Warm, hearty, and packed with flavor, this Vegetarian Pumpkin Chili is the ultimate cozy comfort food. Made with pumpkin puree, beans, and spices, it’s perfect for fall and winter.


Ingredients

  • 2 tbsp olive oil
  • 1 medium onion, chopped
  • 1 red bell pepper, diced
  • 1 yellow bell pepper, diced
  • 3 cloves garlic, minced
  • 2 tsp chili powder
  • 1 tsp cumin
  • 1 tsp smoked paprika
  • ¼ tsp cinnamon
  • 1 can (15 oz) pumpkin puree
  • 1 can (15 oz) diced tomatoes
  • 1 can (15 oz) black beans, drained and rinsed
  • 1 can (15 oz) kidney beans, drained and rinsed
  • 2 cups vegetable broth
  • Salt and pepper to taste
  • Optional toppings: avocado, shredded cheese, sour cream, cilantro, tortilla chips


Instructions

  1. Heat olive oil in a large pot over medium heat.
  2. Add onion, bell peppers, and garlic. Sauté until softened (about 5 minutes).
  3. Stir in chili powder, cumin, smoked paprika, and cinnamon.
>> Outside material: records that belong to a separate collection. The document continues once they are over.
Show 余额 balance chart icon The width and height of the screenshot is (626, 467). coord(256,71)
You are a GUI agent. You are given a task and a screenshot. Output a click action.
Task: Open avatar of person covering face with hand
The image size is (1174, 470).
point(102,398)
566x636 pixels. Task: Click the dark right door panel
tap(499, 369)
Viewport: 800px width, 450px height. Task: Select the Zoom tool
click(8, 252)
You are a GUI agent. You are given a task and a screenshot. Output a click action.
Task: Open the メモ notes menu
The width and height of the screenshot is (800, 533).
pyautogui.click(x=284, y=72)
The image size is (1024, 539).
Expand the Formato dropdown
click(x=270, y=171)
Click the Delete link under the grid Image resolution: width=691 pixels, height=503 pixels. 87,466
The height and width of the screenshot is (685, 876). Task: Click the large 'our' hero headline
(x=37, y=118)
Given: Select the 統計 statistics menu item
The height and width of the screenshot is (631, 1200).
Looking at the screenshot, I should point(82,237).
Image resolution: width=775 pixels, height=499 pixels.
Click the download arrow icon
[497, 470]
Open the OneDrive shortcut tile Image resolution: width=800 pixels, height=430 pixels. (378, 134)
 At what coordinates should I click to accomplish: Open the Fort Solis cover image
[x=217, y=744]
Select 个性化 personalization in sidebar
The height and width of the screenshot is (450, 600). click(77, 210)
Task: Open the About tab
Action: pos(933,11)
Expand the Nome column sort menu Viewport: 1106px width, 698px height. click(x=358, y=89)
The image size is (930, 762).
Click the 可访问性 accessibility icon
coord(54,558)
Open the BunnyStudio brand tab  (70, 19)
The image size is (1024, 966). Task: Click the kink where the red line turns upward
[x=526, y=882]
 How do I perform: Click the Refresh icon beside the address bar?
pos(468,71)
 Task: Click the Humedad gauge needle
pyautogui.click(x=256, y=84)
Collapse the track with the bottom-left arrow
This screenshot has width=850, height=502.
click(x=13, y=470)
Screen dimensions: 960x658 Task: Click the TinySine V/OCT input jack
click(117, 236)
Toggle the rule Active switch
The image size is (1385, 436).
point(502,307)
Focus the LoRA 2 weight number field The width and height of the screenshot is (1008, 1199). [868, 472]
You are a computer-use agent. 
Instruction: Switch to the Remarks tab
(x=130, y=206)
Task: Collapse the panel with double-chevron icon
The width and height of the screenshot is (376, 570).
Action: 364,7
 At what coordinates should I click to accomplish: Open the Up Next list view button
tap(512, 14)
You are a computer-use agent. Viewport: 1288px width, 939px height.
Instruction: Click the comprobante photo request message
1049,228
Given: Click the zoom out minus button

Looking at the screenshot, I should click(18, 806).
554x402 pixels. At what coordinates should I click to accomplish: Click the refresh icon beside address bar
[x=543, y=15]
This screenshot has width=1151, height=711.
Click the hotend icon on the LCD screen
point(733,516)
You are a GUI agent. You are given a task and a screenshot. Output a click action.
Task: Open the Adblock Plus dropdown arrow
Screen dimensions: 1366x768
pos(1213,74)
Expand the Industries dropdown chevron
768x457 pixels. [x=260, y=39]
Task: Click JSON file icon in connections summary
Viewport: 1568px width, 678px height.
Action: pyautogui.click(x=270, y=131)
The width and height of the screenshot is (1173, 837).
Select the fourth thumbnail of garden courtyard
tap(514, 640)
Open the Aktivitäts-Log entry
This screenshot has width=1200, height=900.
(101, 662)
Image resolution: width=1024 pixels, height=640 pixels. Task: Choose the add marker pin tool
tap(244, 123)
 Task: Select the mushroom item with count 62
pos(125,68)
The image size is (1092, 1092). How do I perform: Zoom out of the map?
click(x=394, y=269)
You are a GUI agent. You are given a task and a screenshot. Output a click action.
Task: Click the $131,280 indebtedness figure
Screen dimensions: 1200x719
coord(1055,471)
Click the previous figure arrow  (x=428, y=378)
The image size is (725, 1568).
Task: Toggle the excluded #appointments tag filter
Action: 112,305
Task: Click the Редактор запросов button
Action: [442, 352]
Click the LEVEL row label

Cook for 1 minute to release flavors.
  4. Add pumpkin puree and diced tomatoes. Stir well to combine.
  5. Pour in beans and vegetable broth. Mix everything together.
  6. Bring to a boil, then reduce heat and simmer for 25–30 minutes, stirring occasionally.
  7. Taste and adjust seasoning with salt, pepper, or extra spices.
  8. Serve hot with your favorite toppings.

Notes

  • Use canned pumpkin puree for convenience (not pumpkin pie filling).
  • For extra heat, add jalapeños or chipotle peppers in adobo.
  • Chili thickens as it cools—add a splash of broth when reheating.
  • Freeze in portions for up to 3 months for easy make-ahead meals.
  • Tastes even better the next day as flavors meld together.